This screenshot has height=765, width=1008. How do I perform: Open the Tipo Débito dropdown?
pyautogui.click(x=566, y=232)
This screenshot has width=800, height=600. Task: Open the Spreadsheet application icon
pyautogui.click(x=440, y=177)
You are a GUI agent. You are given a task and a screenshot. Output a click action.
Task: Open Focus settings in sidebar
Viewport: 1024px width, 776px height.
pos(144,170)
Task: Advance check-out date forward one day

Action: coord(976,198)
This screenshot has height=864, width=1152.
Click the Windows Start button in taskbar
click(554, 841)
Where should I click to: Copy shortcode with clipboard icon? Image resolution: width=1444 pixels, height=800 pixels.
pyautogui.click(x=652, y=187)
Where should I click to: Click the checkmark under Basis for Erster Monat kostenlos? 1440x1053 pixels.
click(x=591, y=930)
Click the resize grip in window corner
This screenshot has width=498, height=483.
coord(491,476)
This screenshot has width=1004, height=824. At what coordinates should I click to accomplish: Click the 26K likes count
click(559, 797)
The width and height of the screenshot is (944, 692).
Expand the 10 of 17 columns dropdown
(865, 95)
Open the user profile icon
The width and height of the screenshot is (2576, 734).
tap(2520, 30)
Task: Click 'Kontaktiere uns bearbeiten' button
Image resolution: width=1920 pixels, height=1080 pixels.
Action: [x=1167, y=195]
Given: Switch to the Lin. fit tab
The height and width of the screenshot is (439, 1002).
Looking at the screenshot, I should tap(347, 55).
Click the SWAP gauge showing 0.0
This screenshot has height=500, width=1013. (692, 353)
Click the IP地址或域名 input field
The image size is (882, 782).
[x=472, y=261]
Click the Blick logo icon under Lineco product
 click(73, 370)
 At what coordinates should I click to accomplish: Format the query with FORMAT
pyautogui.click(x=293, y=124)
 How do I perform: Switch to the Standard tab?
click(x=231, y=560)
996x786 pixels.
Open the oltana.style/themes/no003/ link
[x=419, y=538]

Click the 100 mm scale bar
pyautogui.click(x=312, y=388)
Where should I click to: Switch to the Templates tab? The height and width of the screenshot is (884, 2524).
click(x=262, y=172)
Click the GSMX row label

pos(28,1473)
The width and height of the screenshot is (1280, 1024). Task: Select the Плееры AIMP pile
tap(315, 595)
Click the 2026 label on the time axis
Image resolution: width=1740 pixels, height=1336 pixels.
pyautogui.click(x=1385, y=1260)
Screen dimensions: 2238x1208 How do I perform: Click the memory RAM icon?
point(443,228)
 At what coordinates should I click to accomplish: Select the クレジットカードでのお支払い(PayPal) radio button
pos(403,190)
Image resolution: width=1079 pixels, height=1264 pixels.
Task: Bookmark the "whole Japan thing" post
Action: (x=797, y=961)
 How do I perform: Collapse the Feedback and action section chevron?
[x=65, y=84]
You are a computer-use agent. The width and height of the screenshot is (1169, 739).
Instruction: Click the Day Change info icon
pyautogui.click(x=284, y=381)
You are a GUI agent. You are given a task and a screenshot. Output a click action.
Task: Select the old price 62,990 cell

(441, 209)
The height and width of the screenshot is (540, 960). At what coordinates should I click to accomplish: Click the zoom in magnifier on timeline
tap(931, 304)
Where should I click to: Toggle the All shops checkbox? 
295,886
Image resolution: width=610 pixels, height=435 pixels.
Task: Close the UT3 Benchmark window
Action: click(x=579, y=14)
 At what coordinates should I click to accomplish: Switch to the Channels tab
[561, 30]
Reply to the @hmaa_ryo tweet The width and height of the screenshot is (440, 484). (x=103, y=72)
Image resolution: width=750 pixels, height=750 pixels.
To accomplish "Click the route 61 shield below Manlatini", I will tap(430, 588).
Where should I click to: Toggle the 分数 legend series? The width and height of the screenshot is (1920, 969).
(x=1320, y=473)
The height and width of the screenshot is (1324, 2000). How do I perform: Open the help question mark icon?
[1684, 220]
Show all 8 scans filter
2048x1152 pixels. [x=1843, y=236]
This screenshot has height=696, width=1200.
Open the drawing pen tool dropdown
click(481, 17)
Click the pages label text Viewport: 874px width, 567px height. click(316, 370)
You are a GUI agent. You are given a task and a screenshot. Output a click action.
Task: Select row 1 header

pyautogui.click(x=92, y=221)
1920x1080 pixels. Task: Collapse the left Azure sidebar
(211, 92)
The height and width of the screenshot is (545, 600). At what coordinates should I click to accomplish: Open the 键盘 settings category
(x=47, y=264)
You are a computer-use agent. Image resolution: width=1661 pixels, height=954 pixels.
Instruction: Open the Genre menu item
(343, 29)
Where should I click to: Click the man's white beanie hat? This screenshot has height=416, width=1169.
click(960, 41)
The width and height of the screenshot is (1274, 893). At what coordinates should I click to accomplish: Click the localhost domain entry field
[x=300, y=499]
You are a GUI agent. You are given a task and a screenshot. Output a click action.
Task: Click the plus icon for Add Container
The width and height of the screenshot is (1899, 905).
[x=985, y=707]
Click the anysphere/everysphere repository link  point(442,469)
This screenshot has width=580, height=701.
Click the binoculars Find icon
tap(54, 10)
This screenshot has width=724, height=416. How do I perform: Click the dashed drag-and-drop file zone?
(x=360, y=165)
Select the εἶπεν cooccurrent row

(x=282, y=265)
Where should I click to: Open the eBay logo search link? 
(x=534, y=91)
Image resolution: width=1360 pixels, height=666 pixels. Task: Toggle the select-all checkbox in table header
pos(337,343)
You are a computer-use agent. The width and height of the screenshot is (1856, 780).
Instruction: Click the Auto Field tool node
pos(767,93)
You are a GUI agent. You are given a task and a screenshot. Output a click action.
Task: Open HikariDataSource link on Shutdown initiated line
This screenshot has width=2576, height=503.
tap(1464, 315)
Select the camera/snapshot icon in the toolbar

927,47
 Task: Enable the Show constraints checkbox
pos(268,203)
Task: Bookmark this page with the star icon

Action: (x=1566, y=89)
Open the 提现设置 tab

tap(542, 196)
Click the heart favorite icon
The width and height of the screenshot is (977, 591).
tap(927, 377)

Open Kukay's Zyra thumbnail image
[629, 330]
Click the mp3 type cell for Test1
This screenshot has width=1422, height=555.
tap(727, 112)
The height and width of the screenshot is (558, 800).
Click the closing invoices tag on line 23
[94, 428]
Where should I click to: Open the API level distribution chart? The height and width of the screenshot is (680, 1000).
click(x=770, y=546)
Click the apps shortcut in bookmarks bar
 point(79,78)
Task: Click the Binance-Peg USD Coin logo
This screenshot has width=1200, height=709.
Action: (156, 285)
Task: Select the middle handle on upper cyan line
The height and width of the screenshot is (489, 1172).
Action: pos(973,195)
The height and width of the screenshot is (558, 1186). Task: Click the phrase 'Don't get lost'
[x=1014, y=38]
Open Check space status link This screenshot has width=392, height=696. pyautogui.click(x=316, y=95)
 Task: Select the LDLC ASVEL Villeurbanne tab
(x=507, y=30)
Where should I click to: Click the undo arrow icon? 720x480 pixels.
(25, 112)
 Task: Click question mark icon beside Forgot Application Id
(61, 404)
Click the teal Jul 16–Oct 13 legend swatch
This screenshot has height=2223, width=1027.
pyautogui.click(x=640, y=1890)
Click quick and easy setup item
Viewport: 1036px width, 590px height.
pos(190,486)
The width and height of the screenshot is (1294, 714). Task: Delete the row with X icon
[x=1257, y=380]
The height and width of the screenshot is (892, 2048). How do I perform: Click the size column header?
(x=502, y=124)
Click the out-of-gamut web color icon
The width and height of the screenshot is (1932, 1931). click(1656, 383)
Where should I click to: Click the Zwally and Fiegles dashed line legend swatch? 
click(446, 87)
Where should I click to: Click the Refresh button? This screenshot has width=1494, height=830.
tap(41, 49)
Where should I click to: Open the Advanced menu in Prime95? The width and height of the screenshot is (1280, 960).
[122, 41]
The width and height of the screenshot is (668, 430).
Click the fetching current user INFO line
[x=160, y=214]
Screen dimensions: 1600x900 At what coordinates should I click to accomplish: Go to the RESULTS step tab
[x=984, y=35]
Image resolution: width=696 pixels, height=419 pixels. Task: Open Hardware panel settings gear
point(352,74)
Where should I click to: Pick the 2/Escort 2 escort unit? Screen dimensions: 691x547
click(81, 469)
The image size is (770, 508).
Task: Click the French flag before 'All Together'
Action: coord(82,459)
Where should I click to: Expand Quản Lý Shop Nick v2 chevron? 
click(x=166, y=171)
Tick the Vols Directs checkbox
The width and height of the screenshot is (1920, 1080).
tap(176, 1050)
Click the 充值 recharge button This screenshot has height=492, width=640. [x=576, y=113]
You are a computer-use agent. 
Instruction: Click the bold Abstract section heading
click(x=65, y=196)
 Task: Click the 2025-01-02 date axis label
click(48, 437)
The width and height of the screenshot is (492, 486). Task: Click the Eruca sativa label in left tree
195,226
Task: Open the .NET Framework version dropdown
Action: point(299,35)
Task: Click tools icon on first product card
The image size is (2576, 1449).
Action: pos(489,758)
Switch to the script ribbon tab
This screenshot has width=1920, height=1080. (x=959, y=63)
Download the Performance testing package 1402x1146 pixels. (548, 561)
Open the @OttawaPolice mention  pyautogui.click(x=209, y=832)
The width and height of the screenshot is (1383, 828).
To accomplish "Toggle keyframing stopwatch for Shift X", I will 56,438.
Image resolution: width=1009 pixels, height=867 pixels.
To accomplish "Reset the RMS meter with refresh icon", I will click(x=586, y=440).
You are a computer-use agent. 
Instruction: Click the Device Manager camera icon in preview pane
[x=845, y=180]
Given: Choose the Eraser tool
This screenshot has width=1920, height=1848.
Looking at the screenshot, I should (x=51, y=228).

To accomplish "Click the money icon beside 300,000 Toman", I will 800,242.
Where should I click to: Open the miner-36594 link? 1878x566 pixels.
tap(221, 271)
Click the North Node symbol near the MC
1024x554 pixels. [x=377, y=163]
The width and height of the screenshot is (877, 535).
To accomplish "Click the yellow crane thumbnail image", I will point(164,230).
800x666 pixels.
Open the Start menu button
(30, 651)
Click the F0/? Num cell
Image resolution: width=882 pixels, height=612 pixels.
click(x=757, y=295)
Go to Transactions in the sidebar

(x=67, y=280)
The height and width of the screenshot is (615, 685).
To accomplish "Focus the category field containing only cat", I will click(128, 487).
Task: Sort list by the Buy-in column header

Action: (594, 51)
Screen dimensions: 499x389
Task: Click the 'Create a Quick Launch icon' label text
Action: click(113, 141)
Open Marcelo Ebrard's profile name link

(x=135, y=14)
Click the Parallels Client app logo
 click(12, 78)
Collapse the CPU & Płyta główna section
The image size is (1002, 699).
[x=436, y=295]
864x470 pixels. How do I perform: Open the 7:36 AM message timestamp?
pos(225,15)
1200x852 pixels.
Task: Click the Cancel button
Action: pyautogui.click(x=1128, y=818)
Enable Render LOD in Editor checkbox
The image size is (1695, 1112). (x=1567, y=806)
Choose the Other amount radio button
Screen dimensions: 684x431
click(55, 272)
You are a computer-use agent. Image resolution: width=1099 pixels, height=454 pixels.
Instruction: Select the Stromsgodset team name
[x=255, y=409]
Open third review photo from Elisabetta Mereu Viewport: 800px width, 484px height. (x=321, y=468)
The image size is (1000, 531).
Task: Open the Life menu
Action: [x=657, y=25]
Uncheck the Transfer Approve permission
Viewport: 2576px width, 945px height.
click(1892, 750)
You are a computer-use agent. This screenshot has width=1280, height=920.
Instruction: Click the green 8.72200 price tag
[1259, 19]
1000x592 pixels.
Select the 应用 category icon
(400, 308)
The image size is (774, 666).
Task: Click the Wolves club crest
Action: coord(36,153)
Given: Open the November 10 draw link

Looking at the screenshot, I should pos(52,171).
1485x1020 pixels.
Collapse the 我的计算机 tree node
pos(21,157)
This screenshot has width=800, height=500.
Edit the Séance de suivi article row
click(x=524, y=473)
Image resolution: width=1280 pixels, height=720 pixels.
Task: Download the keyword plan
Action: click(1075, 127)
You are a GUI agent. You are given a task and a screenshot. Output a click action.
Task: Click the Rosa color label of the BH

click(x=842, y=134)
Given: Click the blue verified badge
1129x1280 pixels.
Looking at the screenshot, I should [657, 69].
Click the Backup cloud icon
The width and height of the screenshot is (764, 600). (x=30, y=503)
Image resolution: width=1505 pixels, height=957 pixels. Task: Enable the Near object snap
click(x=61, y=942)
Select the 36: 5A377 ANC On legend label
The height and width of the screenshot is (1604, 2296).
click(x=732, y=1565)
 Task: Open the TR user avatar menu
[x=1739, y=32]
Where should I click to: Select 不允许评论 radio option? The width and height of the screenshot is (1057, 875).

■ **What you should do**
Find every line in the entries above that contains the word "under" and copy each one out in full.

■ **Result of this task**
Where should I click to: Click the checkmark under Basis for Erster Monat kostenlos? 1440x1053 pixels.
Click the Blick logo icon under Lineco product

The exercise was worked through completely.